If you are reluctant to spend your working career slaving away under fluorescent lights, you might be wondering what opportunities there are in forestry for you.
Let’s take a look at what forestry jobs are available and what it means to get a job and forestry.
Forestry Careers: What Are My Options?
The focus of forestry jobs is the maintenance and healthy growth of parks and woodlands. This can mean working in a number of different capacities, including suppressing wildland fires or overseeing them. These days, forestry workers are able to monitor their land with precision with the help of technological advancements.
A conservation scientist protects and manages natural resources, parks, and forests. They work with private landowners and government agencies around issues of land improvement and land use in order to help protect the environment. They use a variety of forest monitoring software in order to analyze the quality of forest areas, collect data, and many other purposes.
Individuals who work as foresters have a number of different responsibilities. They supervise conservation and forest technicians and workers, oversee forest land, create forestry project plans, and manage budgets.
It is a part of their job to make sure that all of the activities of their crew are in compliance with government regulations.
Forest and Conservation Technicians
It is the role of forest and conservation technicians to help with quality improvement and measure forest details. They use a variety of tools and software in order to gather and analyze data from the forest, which helps them to determine where trees should be planted and should be removed in order to enhance the overall health of the forest.
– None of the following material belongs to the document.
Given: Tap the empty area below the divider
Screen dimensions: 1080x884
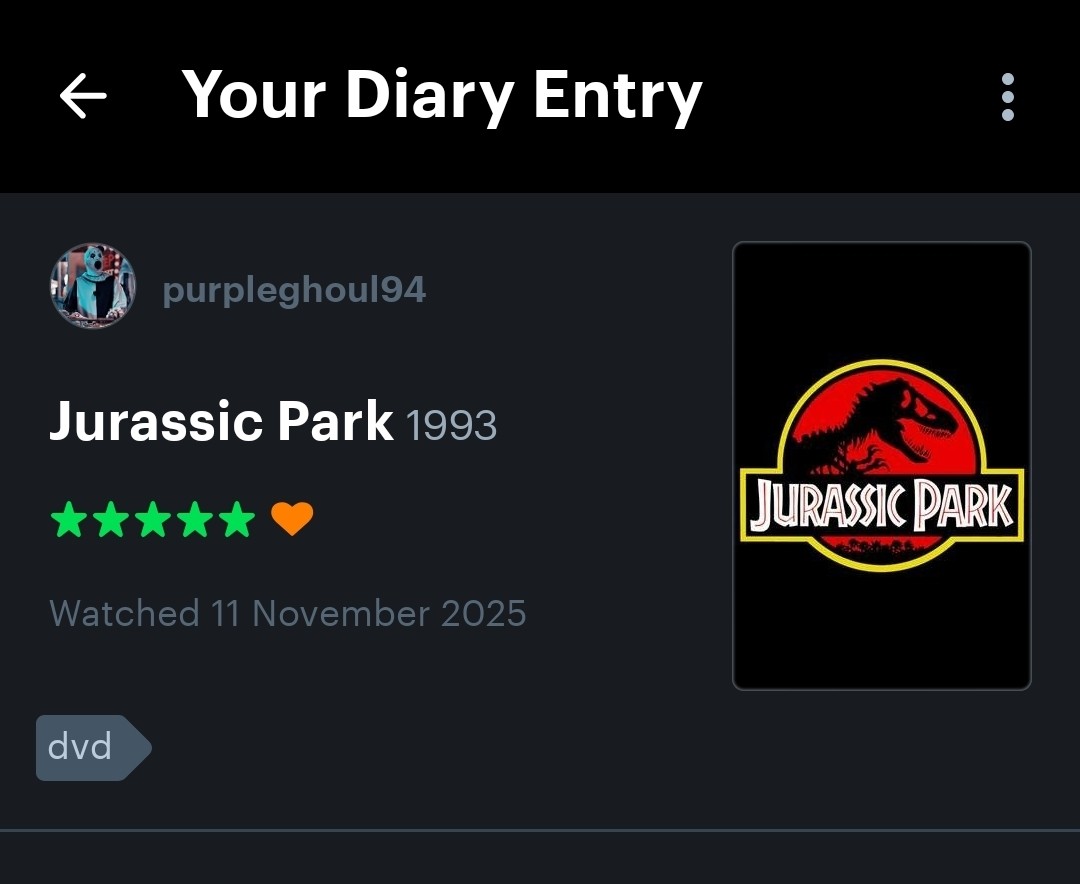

It can also be a part of the job description of technicians to supervise the work of other conservation and forest workers.
Forest and Conservation Workers
These workers protect and maintain forest under the supervision of technicians and foresters. They are the people that perform the manual labor required to promote forest health. These tasks may include clearing debris, cutting and planting trees, and spraying herbicides and insecticides on forest vegetation.
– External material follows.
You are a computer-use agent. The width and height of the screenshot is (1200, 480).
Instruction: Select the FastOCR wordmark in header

When performing the physical work of managing forests, you might become familiar with a wide variety of tools. These might include skid steers, deck mulchers, tree shears, and other forestry attachments.
You can learn more about durable and specialized skid steer forestry attachments here.
Employment, Wages, and Outlook
While a love of the great outdoors is a great start if you’re interested in getting a job in forestry, it’s also important to understand what a job in this field will mean in practical terms.
Most forestry workers in the United States are employed out West. These include states that have vast amounts of remote areas with plenty of forest land.
Employment in the field is primarily in local, state, and federal government. However, some social advocacy organizations hire conservation scientists, and loggers frequently work for private industries.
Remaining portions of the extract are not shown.